__WORK REQUIRED__. Count up the lines of the data below that contain the string "agent", then give only the total.
[[ DATA open ]]
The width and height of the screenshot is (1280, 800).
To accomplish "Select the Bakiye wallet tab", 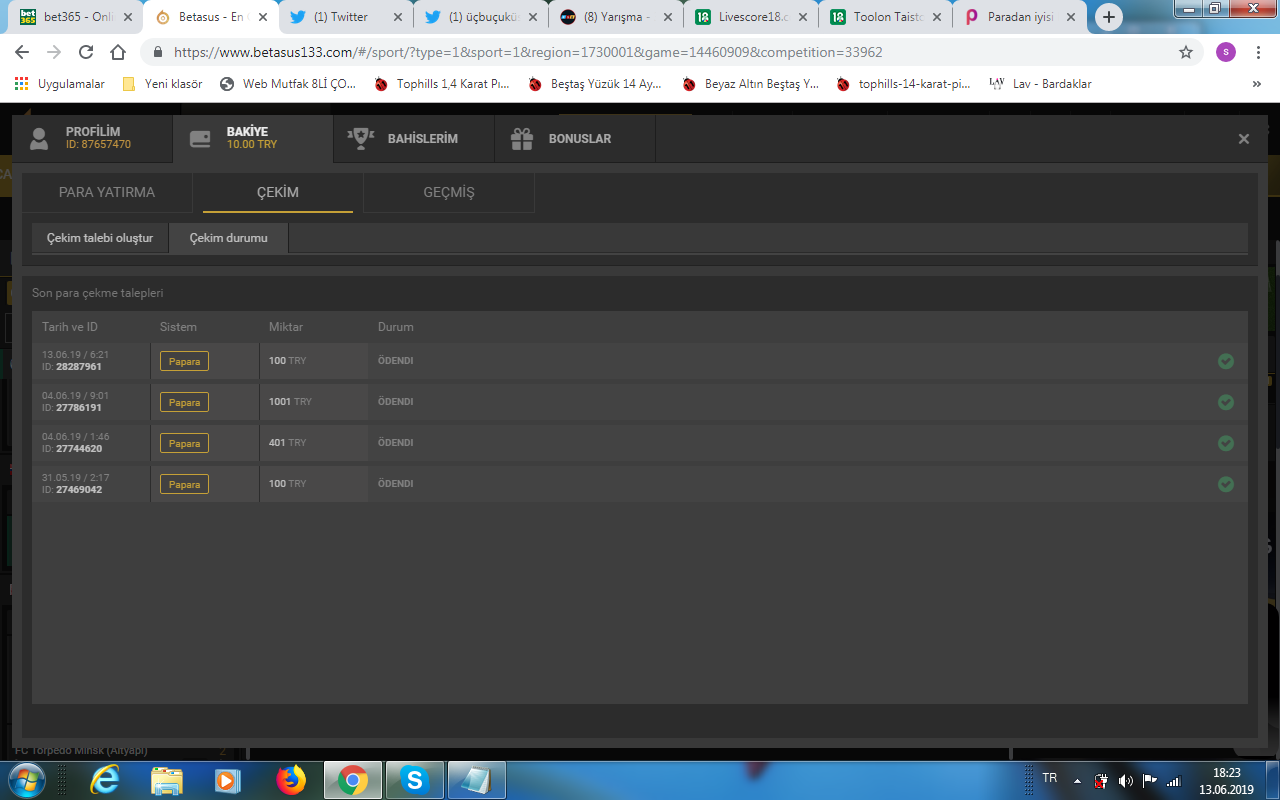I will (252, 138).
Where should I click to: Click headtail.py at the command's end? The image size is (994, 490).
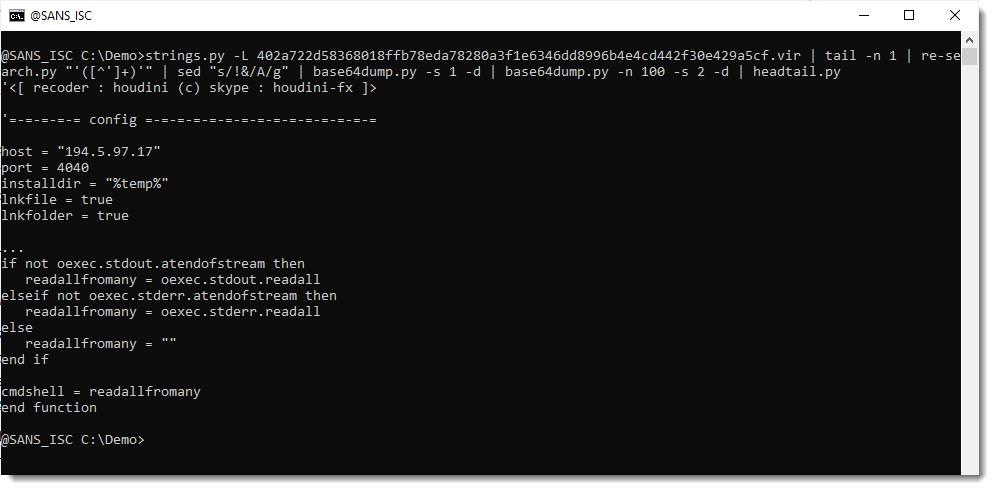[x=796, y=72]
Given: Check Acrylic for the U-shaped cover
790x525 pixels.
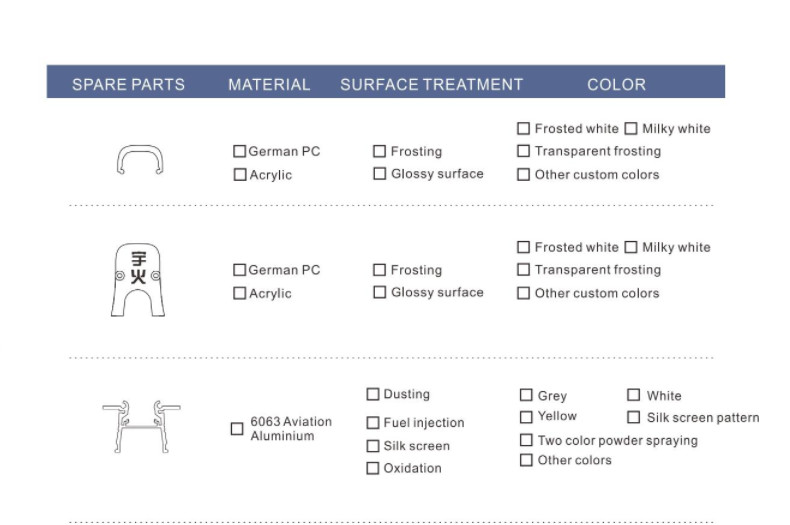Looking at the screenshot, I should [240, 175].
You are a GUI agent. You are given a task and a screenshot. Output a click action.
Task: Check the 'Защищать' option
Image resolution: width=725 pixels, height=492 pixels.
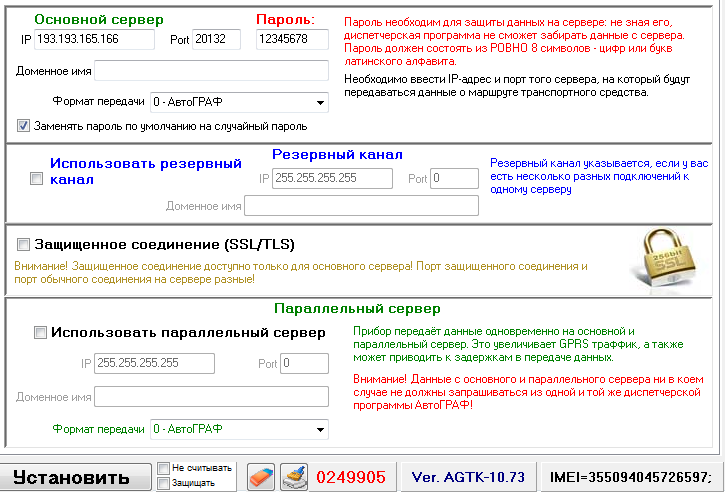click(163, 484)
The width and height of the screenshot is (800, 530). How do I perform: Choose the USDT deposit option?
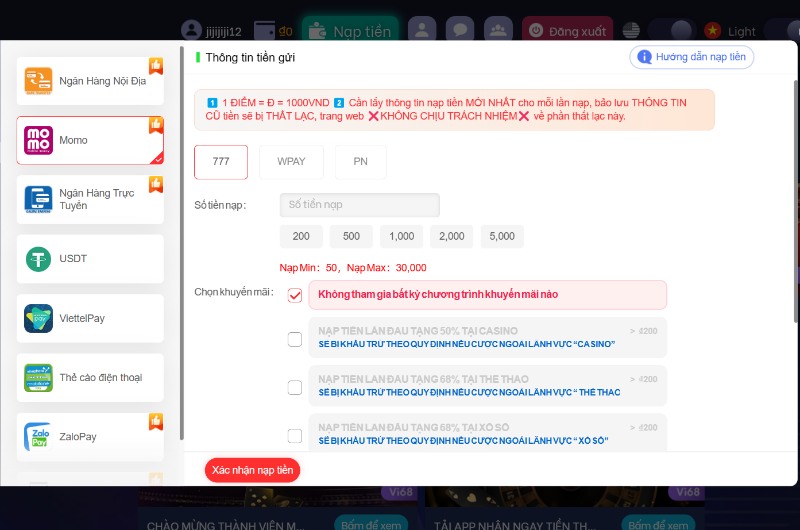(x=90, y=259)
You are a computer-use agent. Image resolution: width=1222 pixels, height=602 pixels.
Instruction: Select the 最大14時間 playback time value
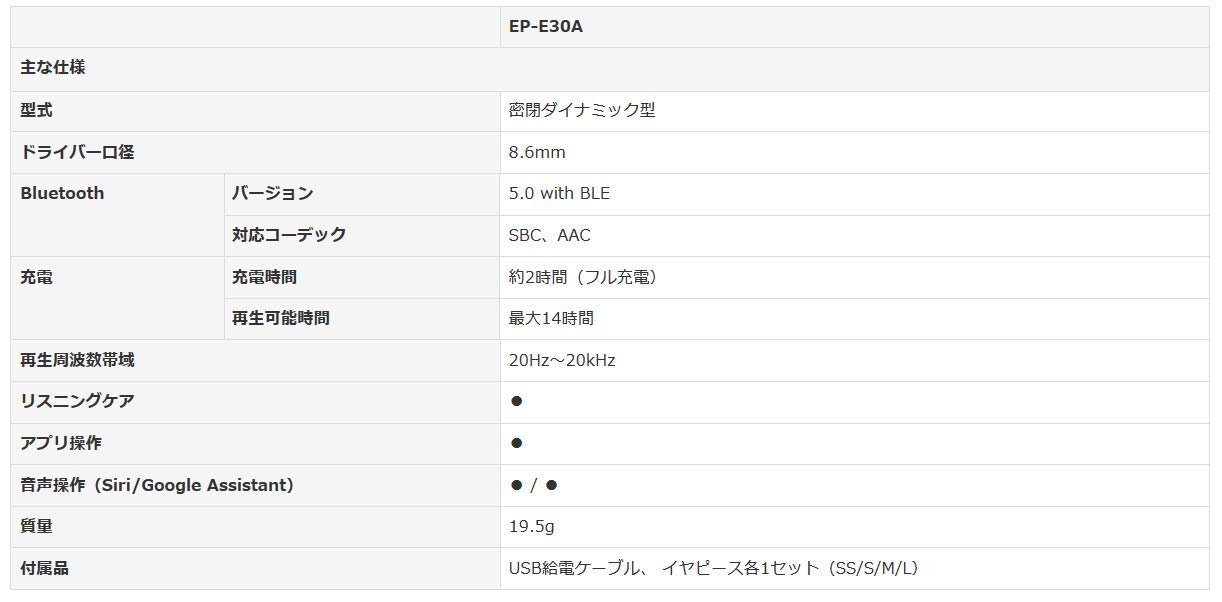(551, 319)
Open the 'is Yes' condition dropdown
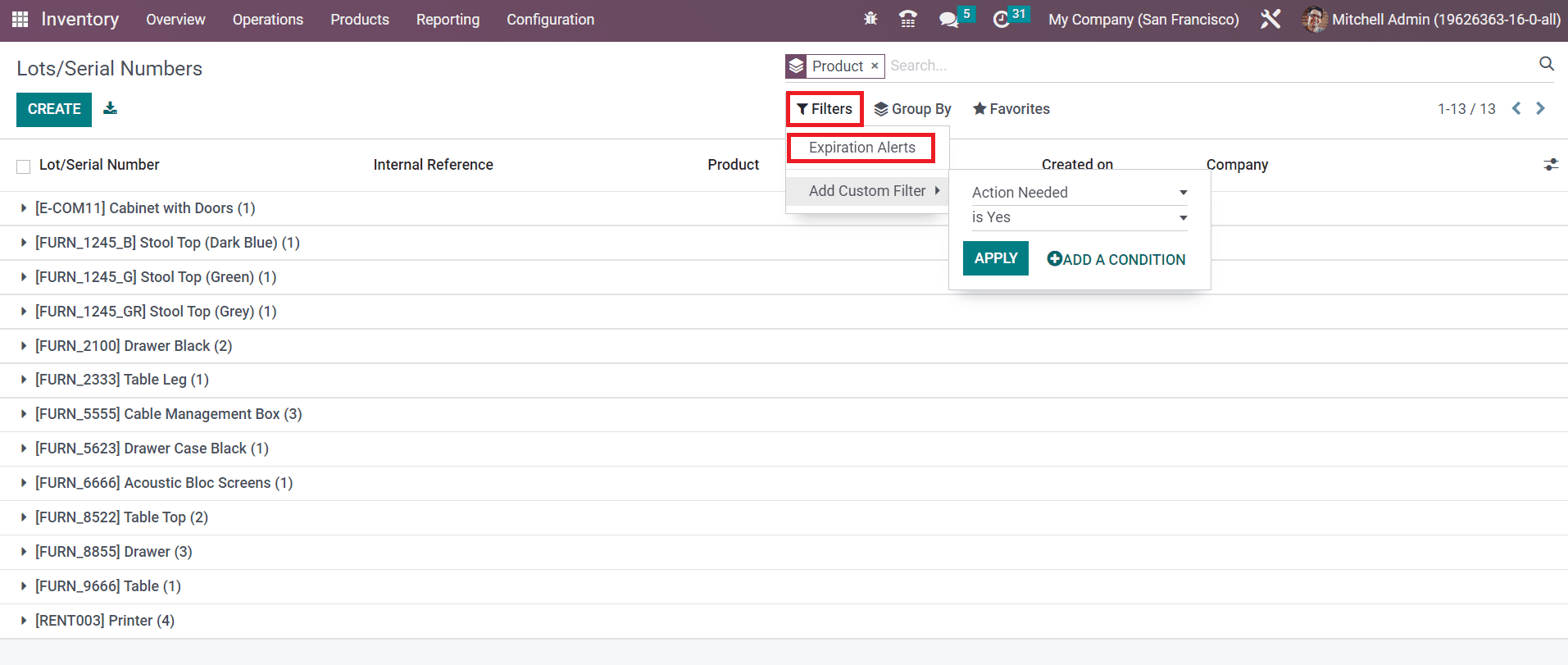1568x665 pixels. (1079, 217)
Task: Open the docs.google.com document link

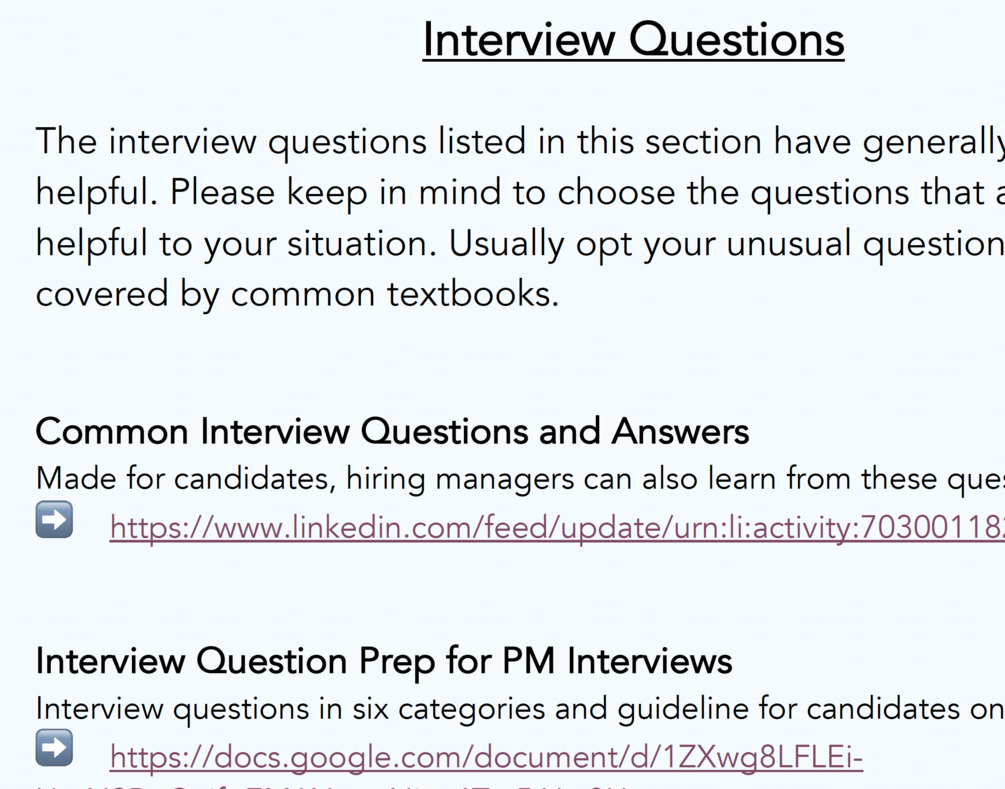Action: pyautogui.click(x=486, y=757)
[[ DATA closed ]]
__RESPONSE BELOW__. 2